Comment donner de la place à sa voix ?
Dans cette partie de l’interview, j’ai abordé avec Aline le cheminement vers la prise de conscience de sa voix… « Qu’est-ce que je peux faire pour donner de la place à ma voix ? » Cela commence par une prise de conscience de l’existence même de notre voix, une voix qui peut devenir notre compagne.
Aline souligne que cette alliance avec sa voix ne se construit pas du jour au lendemain ; c’est un compagnonnage qui demande du temps et de la patience. Elle nous invite à commencer par des gestes simples, comme poser notre main sur notre poitrine pour écouter la vibration de notre propre voix. C’est un premier pas vers une autonomie, vers la reconnaissance d’une voix qui nous appartient et qui mérite d’être entendue.
Elle partage également un moment personnel où elle a « perdu » sa voix, ce qui lui a permis de réaliser que celle-ci avait besoin de repos. Ce dialogue avec sa voix souligne l’importance de l’écoute et de l’accueil de soi.
En intégrant ce cheminement à notre propre expérience, Aline nous rappelle que construire une relation bienveillante avec notre voix est fondamental pour établir des liens authentiques avec les autres femmes.
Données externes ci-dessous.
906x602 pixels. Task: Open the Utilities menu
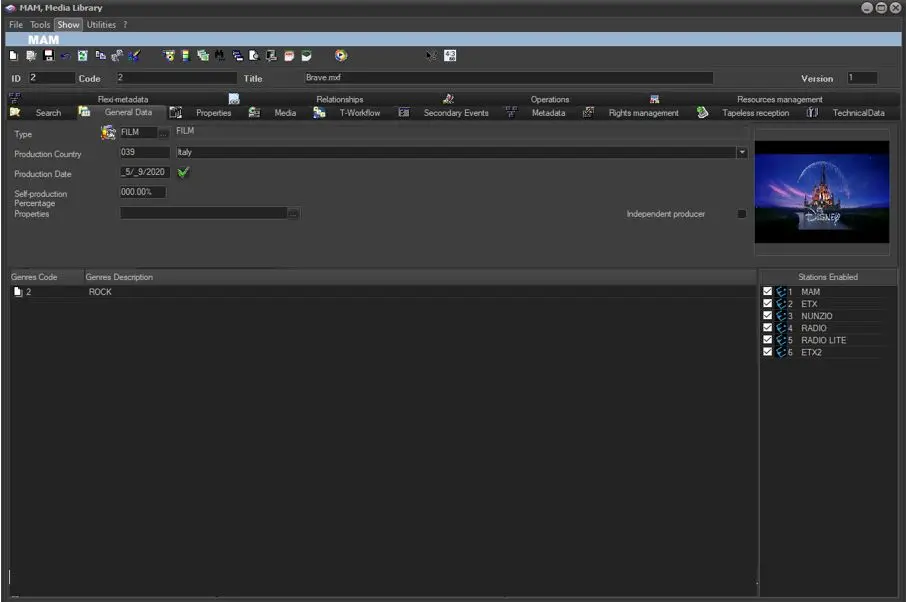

Cela nourrit la sororité, car en accueillant notre voix et en l’acceptant comme un partenaire libre, nous pouvons également créer un espace d’amour et de soutien entre nous.
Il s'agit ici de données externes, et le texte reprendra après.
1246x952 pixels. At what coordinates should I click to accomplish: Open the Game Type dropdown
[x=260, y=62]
Finalement… Comment clouer le bec au patriarcat ?
Pour Aline, la clé pour clouer le bec au patriarcat réside dans la sororité, mais pas sous la forme d’une simple amitié entre femmes. Elle insiste sur le fait que la sororité doit être vue comme un positionnement politique et une action concrète. Cette sororité est essentielle pour permettre aux femmes, en tant que peuple opprimé et multi-traumatisé, de se libérer et de guérir ensemble des siècles de violence et d’oppression. Elle ajoute que la douceur est un outil précieux dans ce processus, car elle ouvre la porte vers le cœur des autres femmes, facilitant ainsi la réparation et le soutien mutuel nécessaires pour contrer le patriarcat.
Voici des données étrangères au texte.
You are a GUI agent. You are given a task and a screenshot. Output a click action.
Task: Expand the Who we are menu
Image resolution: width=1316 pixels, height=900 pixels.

Nous avons ainsi terminé l’enregistrement du podcast et j’espère que de nombreuses réflexions ont émergé en vous ! Je suis à votre disposition pour accueillir vos remarques, questions et réflexions sur cet épisode, sur votre voix et sur tout ce que cela a pu susciter en vous. N’hésitez pas à suivre Aline Jalliet sur les réseaux sociaux. Je vous encourage aussi vivement à vous rendre en librairie pour découvrir son livre « Une voix à soi ». Pour en savoir plus, c’est dans la première partie du podcast. Enfin, bien évidemment, abonnez-vous au compte @clouerlebecaupatriarcat pour suivre toute mon actualité autour du féminisme 😉 !
¹ Le syndrome de la “Queen Bee” (ou “syndrome de la reine des abeilles”) désigne une femme en position de pouvoir qui se montre compétitive ou hostile envers d’autres femmes, souvent pour protéger son statut, au lieu de les soutenir. Ce comportement est lié aux pressions patriarcales qui encouragent la rivalité entre femmes.